A new method for the detection of gene-environment interactions in cancer studies

The grant is funded by la Ligue Nationale Contre le Cancer

Principal curve based on the three principal components.

In recent years, the detection of heterogeneity in epidemiology has attracted increasing interest. One of the main reasons comes from the fact that taking into account heterogeneity in data analysis makes it possible to gain statistical power. In addition, the detection of gene-environment interactions is of major interest in epidemiology because it makes it possible to identify subgroups with high risks in the population. Although several methods have already been proposed for this problem the detection of gene-environment effects remains difficult, in particular because the causal effect is generally not directly observed (as for some treatments for example) and only proxi variables (such as BMI for example) are accessible.

The aim for this project is to develop a new statistical method for detecting gene-environment effects associated with the occurrence of cancer. The proposed approach will detect groups of individuals characterized by their environmental factors with different cancer risks.

The method works as follows: each patient is positioned in a proximity space using multiple covariates (personal, clinical, environmental, etc.). The approach then seeks to exploit the fact that two neighboring patients in this proximity space are more likely to be exposed to latent (and therefore not necessarily observed) common factors. Then a Principal Component Analysis (PCA) is applied to the proximity space and a smoothing curve, called "principal curve", is applied to it. This makes it possible to project each individual on this curve and to obtain an order on the individuals. Thus, close individuals on this curve will share similar exposure profiles. An example of a principal curve construction on the three main components of a dataset is shown in the figure above.

(Saved data entries)
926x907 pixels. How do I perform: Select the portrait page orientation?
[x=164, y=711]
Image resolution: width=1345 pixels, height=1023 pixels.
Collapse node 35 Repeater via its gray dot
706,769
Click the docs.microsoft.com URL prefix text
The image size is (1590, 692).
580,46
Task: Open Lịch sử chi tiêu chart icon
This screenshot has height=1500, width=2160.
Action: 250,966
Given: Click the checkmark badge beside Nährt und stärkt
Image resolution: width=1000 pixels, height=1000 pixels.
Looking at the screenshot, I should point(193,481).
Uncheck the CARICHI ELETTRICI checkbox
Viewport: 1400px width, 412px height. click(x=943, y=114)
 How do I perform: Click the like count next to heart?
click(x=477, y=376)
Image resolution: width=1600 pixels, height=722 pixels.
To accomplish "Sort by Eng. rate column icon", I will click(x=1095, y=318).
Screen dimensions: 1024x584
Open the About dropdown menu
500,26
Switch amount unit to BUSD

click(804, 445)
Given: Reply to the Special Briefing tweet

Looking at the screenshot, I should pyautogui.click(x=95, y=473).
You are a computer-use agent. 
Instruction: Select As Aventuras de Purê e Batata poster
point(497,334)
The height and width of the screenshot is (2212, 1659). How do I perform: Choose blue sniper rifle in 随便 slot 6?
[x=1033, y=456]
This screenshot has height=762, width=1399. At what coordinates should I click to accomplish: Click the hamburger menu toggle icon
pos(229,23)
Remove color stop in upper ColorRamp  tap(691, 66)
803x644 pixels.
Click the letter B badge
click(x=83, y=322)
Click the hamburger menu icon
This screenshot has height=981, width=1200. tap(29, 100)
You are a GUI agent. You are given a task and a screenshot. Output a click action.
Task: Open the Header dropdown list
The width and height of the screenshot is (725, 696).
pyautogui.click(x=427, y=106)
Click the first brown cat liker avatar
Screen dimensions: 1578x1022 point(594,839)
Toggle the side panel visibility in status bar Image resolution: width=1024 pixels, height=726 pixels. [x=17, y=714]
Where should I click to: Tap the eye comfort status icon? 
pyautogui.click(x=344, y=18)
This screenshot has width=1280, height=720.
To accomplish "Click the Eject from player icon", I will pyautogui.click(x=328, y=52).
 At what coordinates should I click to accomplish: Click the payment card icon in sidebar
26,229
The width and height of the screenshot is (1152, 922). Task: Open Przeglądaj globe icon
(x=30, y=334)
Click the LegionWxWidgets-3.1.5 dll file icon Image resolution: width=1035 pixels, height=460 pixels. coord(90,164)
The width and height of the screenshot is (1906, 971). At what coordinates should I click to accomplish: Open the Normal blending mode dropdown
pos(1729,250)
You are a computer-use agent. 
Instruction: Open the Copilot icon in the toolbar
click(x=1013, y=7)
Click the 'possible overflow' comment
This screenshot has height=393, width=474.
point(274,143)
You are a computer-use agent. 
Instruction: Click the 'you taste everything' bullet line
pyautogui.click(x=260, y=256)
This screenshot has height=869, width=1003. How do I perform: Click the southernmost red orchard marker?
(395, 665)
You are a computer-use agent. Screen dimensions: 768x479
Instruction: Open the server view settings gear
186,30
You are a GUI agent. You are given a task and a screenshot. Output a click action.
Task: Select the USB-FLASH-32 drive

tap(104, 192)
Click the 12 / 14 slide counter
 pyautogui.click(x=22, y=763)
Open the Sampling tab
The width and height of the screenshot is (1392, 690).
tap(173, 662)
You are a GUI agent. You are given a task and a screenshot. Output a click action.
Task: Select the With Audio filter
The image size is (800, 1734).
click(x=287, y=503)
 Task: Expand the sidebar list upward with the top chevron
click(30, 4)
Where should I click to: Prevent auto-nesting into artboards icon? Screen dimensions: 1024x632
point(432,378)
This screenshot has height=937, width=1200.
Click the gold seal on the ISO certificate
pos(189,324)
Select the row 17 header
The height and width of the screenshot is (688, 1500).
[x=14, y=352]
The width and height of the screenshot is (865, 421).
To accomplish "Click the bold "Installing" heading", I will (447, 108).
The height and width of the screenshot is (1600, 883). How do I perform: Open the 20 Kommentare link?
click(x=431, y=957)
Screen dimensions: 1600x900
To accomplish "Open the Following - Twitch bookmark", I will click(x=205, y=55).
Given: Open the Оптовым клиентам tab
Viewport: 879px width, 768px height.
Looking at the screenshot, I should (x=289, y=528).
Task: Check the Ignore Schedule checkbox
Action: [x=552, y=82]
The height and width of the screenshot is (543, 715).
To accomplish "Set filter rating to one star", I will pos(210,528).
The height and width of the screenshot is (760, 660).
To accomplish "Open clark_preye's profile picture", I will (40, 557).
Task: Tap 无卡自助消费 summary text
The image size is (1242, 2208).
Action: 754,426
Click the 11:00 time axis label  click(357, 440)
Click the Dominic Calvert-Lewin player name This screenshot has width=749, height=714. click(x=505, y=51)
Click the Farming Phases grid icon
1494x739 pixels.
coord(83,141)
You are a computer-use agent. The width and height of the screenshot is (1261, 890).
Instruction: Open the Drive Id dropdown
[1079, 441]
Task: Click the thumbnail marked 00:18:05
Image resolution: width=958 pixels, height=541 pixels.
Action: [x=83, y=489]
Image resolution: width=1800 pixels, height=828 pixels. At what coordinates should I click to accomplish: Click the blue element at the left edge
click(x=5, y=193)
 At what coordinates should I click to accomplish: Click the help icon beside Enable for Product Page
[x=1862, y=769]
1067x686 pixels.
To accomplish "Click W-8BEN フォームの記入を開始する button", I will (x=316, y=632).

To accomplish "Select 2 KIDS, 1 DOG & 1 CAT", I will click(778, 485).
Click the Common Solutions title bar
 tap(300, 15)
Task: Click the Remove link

Work instruction A
Reproduce the passage on gene-environment interactions word for word, from "The aim for" up to and including "different cancer risks.".
Work instruction B
In the passage on gene-environment interactions, which organization funds the grant?
Work instruction C
Carry on writing the passage on gene-environment interactions, starting right after its final sentence.
None of the data is required here.

Exercise output A
The aim for this project is to develop a new statistical method for detecting gene-environment effects associated with the occurrence of cancer. The proposed approach will detect groups of individuals characterized by their environmental factors with different cancer risks.

Exercise output B
La Ligue Nationale Contre le Cancer funds the grant.

Exercise output C
The grant (140k euros) is funded by the French National League Against Cancer (LNCC).


  • Developping the method by combining principal curves and the breakpoint methods from
  • Developing new test statistics for heterogeneity that will allow to test if gene-environment interactions exist in the data.
  • Investigating other approaches not based on principale curves such as minimun spanning tree.
  • Applying the method to EPIC and UK Biobank datasets.

The data:

  • EPIC is a multi-centric European cohort with more than 500,000 individuals, recruited in the 1990s. This dataset contains 7,491 genotyped women (3,831 cases of breast cancer and 3,623 controls) with different clinical and environmental information on patients: for example, socio-economic status, height, weight, BMI, smoking status, alcohol consumption, eating habits (obtained from a questionnaire), the status of menopause, the use of hormonal treatment (contraception or for menopause) etc.
  • UK Biobank is a prospective cohort on 488,377 British individuals, all genotyped. Recruitment took place from 2006 to 2010, for individuals aged 40 to 69 years. In May 2018, 79,000 cases of cancer were diagnosed. The main ones are melanoma, breast cancer, uterine cancer, prostate cancer and colon cancer. These data also contain several environmental and clinical information about these individuals: lifestyle, biological measurements, biomarkers in the blood and urine, also images of the brain and heart as well as repeated measures of physical activity.


  • Olivier Bouaziz, maître de conférence, Université de Paris, laboratory MAP5. Principal investigator of the project.
  • Grégory Nuel, senior CNRS researcher of the Institute of Mathematics (INSMI), Laboratory of Probability, Statistics and Modeling (LPSM), Sorbonne Université.
  • Vivian Viallon, maître de conférence, Université Claude Bernard, Lyon, currently on leave at Internation Agency for Research on Cancer (IARC).
  • Marie Chion, Postdoc, Université de Paris, laboratory MAP5. Marie has started her Postdoc in October 2021 and she will work for this project until the end of September 2022.
  • Modibo Diabaté, now researcher at ISEN Yncréa, Université Grenobles Alpes, has worked on this project as a Postdoc from October 2020 until August 2021.